By BRIAN SMITH
If there’s one thing you can say about Micah Brownlee, it is that he is driven.
Over the last three years he has thrown himself feet first into being a Boy Scout, having gathered all but two of the badges needed to qualify for his Eagle Scout badge. During a camping trip to Camp Holland at Holland Lake Park with his former troop, the now disbanded Troop 1136, the 14-year-old homeschooled ninth grader saw a leaning flagpole at the facility and vowed to do something about it.
He contacted his former Scoutmaster Andy Hough and said he wanted to do something big. Brownlee has seen a number of Eagle Scout projects and admitted they looked “small” in his mind. During the trip, the Scouts began cleaning out the cabins at the facility and found a number of items they were able to use as gear, Brownlee said. Brownlee began his project about a year ago, working with city officials to get the project started. Wanting to exceed expectations, he asked his dad Baron, an engineer, to draw up some plans on a three-flagpole area near the front of the facility.

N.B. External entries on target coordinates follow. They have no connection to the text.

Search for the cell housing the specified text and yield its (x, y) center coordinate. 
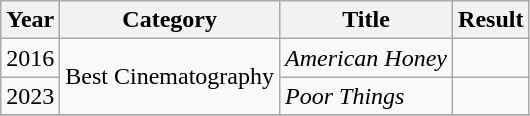
Result (491, 20)
2023 (30, 96)
2016 (30, 58)
Best Cinematography (170, 77)
American Honey (366, 58)
Year (30, 20)
Poor Things (366, 96)
Title (366, 20)
Category (170, 20)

Over the last several weeks, city parks and recreation staff drilled holes for the poles themselves. After that was done, Brownlee and former troop members, along with Brownlee’s dad and brother, have been having pouring concrete, laying flagstone and getting the project underway. The flagpoles were set Saturday morning.
The cost for the project was estimated at around $6,000. Brownlee organized a fundraiser dinner to raise the funds for the project and admits, despite all the hard work, it has been an experience.
Weatherford Grounds Maintenance Supervisor Gary Miller, who was on site Saturday, praised Brownlee on the project, saying it was definitely one of the more technical Scout projects he has seen.